As the season of advent approaches, many of us will be looking to find a new resource for daily readings and reflections. A couple of years back I wrote my own Advent devotional, Advent Treasure, and I’m so grateful to those of you who read it and found it helpful. Looking ahead, I want to commend a brand new Advent resource which is just beautiful in every way, and definitely ranks as one of the best I’ve ever read. It’s called Contemplating Christmas and it’s written by my dear friend and fellow writer, Abby Ball. I had the great privilege of both designing and endorsing this book, and here’s what I said:
“Christmas can be a time when life gets overwhelming as the world piles more and more ideals of perfection and happiness on us. Abby Ball’s new Advent devotional is a warm and inviting counterbalance to these unsettling messages. It’s a place to sit down in the silence and to find God there with us when our lives are less than perfect. Abby’s words are lyrical and beautiful, and welcome us into a place of authenticity and vulnerability, where we can admit to the difficulties of life while finding hope in this great and enduring story of love come down. Contemplating Christmas is a lavish feast, a gentle rest and an enticing journey to joy, and it will soothe your weary places this Advent season.”
Today I have Abby here on the blog, answering questions about her life and her writing and this amazing new book. Abby is also kindly giving away a copy of Contemplating Christmas to a lucky winner – just sign up to my mailing list in the link below, or if you’re already on my list drop a message in the comments. Either way, buy this book – it’s going to make your Advent season all the more hopeful.

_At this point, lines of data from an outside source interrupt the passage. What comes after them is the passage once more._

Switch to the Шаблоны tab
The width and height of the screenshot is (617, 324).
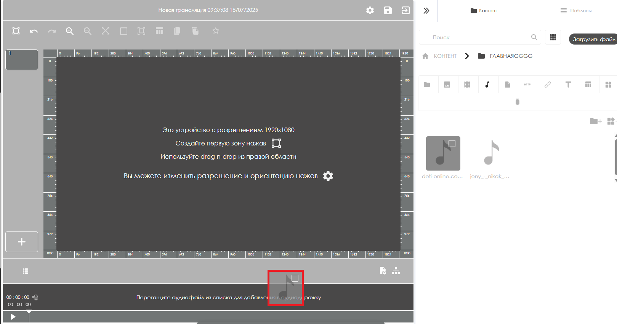tap(576, 11)
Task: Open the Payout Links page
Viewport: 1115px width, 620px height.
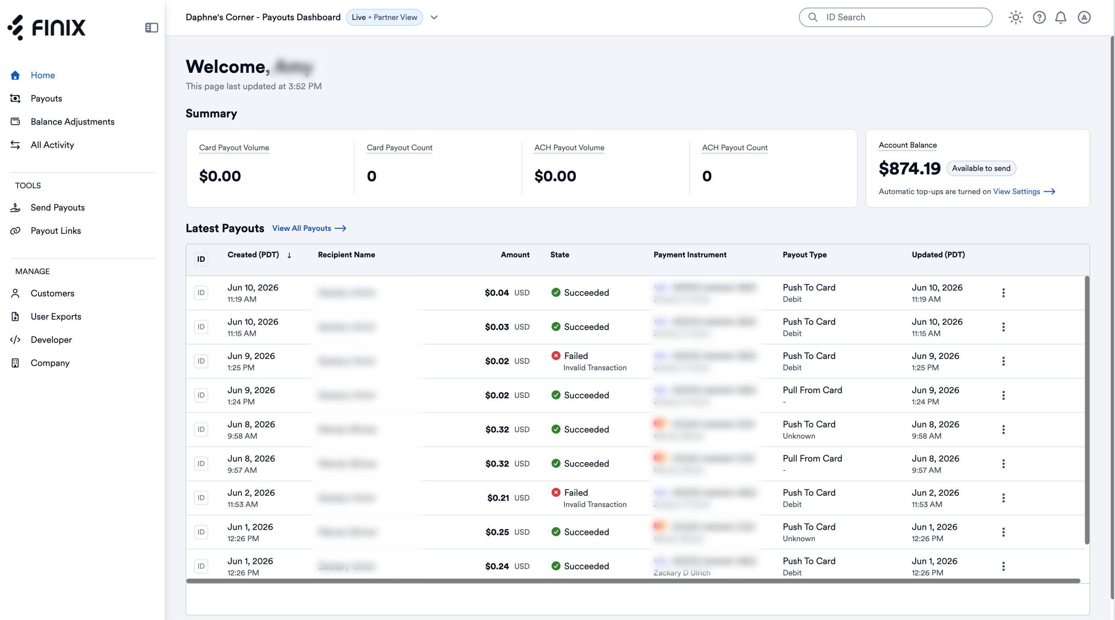Action: (55, 231)
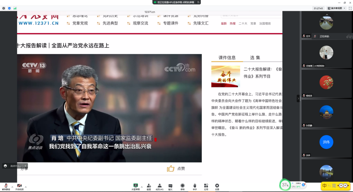Open meeting 设置 settings gear
This screenshot has height=192, width=353.
coord(217,186)
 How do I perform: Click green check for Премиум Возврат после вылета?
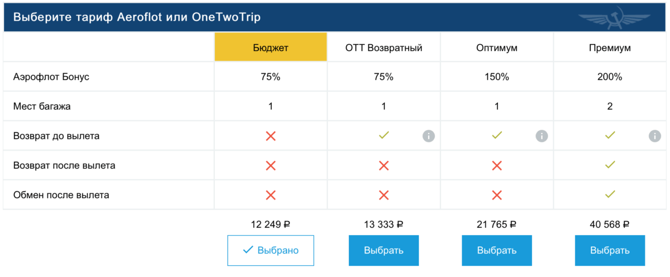pos(610,165)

Hi, Abby, it’s so lovely to have you here today. Tell us a little bit about yourself.
I’m a primary school teacher and my favourite thing about teaching is story time! I love reading with children and helping them develop a passion for books. I got married last April to my amazing husband, Tim, and we currently live in Somerset with our cat, Otta.
What led to you writing Contemplating Christmas?

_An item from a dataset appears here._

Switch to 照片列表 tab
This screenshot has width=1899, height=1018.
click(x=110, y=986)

I really love Advent and for several years I’ve been giving away a short Advent devotional on my blog. It’s proved to be really popular, so I wanted to offer my readers something more in-depth to help them get the most out of the season.
One of the many things I love about your book is that it is not afraid to face up to the difficult, messy side of life, and to invite readers towards honesty and vulnerability. Can you tell us a little about this side of the book?
Absolutely. I feel like there are a lot of cultural and spiritual expectations that surround how we celebrate Christmas. We’re supposed to be celebrating with the perfect family, the most beautiful decorations, the most expensive presents. We’re supposed to be in awe and wonder at the birth of Jesus. We’re supposed to be incredibly happy all the time. But for a lot of people, Christmas can highlight some of the struggles or suffering we’re facing. We might have a dysfunctional family, or be grieving a loss. We might have a chronic illness that doesn’t take a break for the holidays. I wanted to write a book that acknowledges the pain and difficulties we sometimes face, and make room for people like me, who can find Christmas to be a bittersweet time of the year.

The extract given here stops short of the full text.